Nichalagarh is an amazing place located in the foothills of Mount Abu. It consists of many hamlets and is a part of Abu Road tehsil of Sirohi district in Rajasthan. If one looks up for Nichalagarh on a search engine, they will come to know that it is the same Nichalagarh that was in the news where US President Barack Obama, on his June 2015 India visit, spent 20 minutes with Sharmi Bai, the then sarpanch of the village.

It is paradoxical for Nichalagarh that while it made global headlines when its female sarpanch met the President of the US, the village itself lives in darkness—with illiteracy, unemployment and the absence of connectivity.
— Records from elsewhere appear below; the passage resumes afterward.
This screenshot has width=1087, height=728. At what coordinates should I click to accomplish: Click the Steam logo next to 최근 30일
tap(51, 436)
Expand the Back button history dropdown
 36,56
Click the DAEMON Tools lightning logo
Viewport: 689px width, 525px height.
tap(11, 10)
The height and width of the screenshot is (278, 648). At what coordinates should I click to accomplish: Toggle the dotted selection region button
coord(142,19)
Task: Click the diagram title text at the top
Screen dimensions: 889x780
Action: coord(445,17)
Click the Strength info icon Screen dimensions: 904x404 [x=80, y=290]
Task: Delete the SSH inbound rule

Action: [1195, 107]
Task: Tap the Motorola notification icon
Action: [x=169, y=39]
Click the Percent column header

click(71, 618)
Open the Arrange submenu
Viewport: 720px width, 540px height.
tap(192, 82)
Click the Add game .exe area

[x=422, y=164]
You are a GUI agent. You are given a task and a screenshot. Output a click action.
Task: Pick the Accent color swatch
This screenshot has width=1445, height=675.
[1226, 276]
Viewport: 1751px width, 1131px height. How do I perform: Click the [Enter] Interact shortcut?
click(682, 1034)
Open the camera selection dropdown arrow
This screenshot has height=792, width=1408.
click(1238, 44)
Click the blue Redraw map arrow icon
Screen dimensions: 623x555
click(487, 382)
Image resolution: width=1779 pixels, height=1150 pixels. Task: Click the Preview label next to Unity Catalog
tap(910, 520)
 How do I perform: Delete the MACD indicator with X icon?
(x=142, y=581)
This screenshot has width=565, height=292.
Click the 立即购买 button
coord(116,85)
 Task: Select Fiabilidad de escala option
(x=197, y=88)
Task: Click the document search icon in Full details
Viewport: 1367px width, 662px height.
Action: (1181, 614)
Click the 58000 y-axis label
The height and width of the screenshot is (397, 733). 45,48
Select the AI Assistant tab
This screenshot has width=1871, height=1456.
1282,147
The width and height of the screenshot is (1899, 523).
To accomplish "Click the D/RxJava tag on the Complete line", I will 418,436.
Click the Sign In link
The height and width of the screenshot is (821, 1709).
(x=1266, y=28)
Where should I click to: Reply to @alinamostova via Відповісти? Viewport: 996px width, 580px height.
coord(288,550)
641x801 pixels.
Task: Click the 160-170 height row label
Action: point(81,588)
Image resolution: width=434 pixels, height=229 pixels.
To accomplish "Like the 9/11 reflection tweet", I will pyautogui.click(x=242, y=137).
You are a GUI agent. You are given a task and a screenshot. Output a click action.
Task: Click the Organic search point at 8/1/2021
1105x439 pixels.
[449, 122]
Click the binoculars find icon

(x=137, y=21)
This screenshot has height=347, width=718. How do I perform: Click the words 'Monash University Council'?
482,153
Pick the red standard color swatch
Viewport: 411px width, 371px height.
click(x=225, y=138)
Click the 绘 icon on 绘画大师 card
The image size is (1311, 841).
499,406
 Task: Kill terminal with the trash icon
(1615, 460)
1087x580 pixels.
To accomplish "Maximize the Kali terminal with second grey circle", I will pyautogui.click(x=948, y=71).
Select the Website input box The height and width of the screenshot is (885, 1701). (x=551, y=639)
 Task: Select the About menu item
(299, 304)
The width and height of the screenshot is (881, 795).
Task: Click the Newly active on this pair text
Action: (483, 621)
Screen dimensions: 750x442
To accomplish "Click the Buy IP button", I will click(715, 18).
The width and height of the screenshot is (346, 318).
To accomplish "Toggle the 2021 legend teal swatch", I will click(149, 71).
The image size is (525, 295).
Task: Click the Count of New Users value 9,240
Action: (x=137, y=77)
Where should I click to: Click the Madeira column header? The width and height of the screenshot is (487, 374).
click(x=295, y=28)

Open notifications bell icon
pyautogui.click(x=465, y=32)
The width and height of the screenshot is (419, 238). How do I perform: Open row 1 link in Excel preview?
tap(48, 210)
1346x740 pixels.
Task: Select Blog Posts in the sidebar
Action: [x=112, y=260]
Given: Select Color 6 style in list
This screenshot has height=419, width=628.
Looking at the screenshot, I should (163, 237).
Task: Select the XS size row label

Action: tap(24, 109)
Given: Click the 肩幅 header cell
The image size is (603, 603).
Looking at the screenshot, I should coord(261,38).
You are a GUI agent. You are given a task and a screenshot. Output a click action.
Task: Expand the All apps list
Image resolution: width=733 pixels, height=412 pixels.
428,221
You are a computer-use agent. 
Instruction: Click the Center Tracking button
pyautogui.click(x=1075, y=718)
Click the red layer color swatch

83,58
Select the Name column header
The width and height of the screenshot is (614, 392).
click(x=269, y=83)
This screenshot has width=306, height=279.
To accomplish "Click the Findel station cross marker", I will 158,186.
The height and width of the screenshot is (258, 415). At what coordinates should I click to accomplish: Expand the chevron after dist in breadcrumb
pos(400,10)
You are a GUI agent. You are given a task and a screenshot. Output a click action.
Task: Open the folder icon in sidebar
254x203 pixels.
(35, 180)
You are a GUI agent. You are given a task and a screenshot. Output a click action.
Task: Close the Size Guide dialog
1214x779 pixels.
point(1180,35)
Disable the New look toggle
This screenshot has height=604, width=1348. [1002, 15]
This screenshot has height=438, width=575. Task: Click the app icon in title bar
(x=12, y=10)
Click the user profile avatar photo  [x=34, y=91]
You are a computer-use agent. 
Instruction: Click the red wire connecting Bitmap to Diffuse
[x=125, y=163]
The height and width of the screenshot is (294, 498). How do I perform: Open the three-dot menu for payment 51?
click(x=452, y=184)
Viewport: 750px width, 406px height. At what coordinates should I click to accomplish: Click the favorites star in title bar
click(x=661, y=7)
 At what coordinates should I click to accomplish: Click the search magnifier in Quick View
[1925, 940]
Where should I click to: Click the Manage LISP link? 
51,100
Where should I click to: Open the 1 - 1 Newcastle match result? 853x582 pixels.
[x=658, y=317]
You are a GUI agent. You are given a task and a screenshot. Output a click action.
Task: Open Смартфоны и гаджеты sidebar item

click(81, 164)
The situation in Nichalagarh would not remain the same for much longer. A few months ago, with the support from Tata Trusts, Jaipur-based Center for microFinance, and education-focused Rajasthan-based organization called Doosra Dashak, and Digital Empowerment Foundation got together. It was collectively decided to put up a digital resource center in Nichalagarh with Internet connectivity.

We got our barefoot wireless engineers who started identifying spots to create line of sight and to our surprise we needed three hopping spots to achieve line of sight and to bring in the broadband that existed in Abu Road to Nichalagarh village. And two of the spots had to be on the top of hills standing tall between Abu Road and Nichalagarh.

Nichalagarh now is a tribal Wi-Fi village, without any functional telecom service. One may have no hesitation to say that this is actually a sign and symbol of Digital India, where one can convert the most excluded tribal village into a broadband enabled Wi-Fi village.